In October 2006, the Office of the United Nations High Commissioner for Refugees (UNHCR) and the Iraqi government estimated that more than 370,000 Iraqis had been displaced since the 2006 bombing of the al-Askari Mosque, bringing the total number of Iraqi refugees to more than 1.6 million.[21] By 2008, the UNHCR raised the estimate of refugees to a total of about 4.7 million (~16% of the population). The number of refugees estimated abroad was 2 million (a number close to CIA projections[22]) and the number of internally displaced people was 2.7 million.[23] The estimated number of orphans across Iraq has ranged from 400,000 (according to the Baghdad Provincial Council), to five million (according to Iraq's anti-corruption board). A UN report from 2008 placed the number of orphans at about 870,000.[24][25] The Red Cross has also stated that Iraq's humanitarian situation remains among the most critical in the world, with millions of Iraqis forced to rely on insufficient and poor-quality water sources.[26]
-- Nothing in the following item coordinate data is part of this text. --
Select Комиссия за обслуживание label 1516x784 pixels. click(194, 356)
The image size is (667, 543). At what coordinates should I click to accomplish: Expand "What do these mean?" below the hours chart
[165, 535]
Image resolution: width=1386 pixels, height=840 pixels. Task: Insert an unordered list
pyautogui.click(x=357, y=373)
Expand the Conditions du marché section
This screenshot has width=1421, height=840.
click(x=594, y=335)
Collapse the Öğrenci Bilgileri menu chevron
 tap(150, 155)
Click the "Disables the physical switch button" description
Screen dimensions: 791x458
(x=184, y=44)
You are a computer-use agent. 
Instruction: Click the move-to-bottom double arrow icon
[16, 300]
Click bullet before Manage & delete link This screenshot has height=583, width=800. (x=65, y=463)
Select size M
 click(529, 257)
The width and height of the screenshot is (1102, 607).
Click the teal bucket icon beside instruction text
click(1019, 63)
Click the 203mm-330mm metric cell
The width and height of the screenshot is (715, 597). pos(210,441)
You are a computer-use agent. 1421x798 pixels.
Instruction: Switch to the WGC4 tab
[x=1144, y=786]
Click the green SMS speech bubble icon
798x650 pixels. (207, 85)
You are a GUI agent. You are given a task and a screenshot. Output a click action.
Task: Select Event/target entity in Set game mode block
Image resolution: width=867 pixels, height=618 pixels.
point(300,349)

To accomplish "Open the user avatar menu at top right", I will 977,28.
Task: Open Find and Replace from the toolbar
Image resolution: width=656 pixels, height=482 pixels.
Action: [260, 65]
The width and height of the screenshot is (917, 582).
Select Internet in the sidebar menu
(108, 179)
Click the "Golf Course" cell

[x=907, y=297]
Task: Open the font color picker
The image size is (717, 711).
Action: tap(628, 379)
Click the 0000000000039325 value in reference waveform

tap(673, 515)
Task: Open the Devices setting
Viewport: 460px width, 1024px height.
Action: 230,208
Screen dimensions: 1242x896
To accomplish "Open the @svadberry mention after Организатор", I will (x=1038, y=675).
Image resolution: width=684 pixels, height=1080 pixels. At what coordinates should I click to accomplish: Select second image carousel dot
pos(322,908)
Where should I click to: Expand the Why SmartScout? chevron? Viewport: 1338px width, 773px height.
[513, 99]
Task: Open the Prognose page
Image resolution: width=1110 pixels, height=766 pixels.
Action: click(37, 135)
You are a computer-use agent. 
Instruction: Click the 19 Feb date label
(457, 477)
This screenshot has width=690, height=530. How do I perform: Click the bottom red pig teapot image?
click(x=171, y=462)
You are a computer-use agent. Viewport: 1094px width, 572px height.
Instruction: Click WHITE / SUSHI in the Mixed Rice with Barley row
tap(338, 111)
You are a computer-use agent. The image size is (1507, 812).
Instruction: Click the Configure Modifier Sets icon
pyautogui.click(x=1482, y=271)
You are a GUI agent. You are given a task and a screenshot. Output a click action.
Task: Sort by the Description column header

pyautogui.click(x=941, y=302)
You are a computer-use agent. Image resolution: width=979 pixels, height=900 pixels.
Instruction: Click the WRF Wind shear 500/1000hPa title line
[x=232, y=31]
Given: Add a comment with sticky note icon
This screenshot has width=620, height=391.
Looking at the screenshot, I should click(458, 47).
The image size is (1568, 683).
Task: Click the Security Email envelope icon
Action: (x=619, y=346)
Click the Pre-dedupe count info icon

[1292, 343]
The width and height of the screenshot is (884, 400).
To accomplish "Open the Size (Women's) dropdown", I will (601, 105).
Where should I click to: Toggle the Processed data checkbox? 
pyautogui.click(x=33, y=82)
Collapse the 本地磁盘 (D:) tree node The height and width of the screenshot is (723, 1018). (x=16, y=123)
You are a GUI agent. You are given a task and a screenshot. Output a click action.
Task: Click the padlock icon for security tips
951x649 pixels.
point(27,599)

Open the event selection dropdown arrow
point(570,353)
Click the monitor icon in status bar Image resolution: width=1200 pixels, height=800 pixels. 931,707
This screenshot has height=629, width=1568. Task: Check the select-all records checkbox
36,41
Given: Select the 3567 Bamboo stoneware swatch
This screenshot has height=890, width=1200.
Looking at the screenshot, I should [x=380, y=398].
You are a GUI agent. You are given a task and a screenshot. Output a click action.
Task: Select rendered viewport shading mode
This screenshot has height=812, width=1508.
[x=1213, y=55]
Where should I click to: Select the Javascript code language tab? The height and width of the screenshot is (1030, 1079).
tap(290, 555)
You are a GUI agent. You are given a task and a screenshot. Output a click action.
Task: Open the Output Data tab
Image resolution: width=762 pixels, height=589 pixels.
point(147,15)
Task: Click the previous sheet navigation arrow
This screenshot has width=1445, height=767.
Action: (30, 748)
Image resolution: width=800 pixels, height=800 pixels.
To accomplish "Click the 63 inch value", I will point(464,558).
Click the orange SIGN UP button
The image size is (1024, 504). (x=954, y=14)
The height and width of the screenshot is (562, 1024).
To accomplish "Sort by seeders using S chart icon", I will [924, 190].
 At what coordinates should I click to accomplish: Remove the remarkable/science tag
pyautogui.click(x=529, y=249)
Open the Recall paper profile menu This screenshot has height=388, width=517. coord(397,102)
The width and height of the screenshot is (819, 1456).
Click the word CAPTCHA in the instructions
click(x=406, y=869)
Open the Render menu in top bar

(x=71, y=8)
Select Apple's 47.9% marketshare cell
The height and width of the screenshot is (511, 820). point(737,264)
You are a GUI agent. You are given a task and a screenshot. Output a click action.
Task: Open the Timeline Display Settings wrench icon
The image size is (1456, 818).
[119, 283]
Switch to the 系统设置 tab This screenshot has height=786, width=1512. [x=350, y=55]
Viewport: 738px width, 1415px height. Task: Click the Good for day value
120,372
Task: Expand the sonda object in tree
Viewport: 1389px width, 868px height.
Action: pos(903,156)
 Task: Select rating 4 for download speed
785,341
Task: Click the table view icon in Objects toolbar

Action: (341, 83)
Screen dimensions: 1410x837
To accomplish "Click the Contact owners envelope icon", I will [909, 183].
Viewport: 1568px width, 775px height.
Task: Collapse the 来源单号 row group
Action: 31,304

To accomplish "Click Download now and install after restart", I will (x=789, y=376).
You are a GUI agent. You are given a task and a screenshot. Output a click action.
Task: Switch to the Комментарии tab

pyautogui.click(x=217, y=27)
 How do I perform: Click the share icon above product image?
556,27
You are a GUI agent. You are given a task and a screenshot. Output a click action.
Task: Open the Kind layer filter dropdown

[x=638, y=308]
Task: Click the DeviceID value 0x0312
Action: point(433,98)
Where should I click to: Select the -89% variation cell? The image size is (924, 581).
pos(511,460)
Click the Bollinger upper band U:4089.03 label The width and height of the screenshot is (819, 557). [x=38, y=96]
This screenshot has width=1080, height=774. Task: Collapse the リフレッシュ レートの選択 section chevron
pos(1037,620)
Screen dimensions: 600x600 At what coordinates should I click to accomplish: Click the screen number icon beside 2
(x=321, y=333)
According to the Failed States Index, produced by Foreign Policy magazine and the Fund for Peace, Iraq was one of the world's top 5 unstable states from 2005 to 2008.[27] A poll of top U.S. foreign policy experts conducted in 2007 showed that over the next 10 years, just 3% of experts believed the U.S. would be able to rebuild Iraq into a "beacon of democracy" and 58% of experts believed that Sunni-Shiite tensions would dramatically increase in the Middle East.[28][29]

In June 2008, the U.S. Department of Defense reported that "the security, political and economic trends in Iraq continue to be positive; however, they remain fragile, reversible and uneven."[30] In July 2008, the audit arm of the U.S. Congress recommended that the U.S. Government should "develop an updated strategy for Iraq that defines U.S. goals and objectives after July 2008 and addresses the long-term goal of achieving an Iraq that can govern, defend, and sustain itself".[31] Steven Simon, a Senior Fellow for Middle Eastern Studies at the Council on Foreign Relations, wrote in May 2008 that "the recent short-term gains" had "come at the expense of the long-term goal of a stable, unitary Iraq."[32]

After Iraqi security forces took the lead in security operations on 30 June 2009, Iraq experienced a "dramatic reduction in war-related violence of all types ..., with civilian and military deaths down by 80 to 90 percent compared with the same period in 2008."[33]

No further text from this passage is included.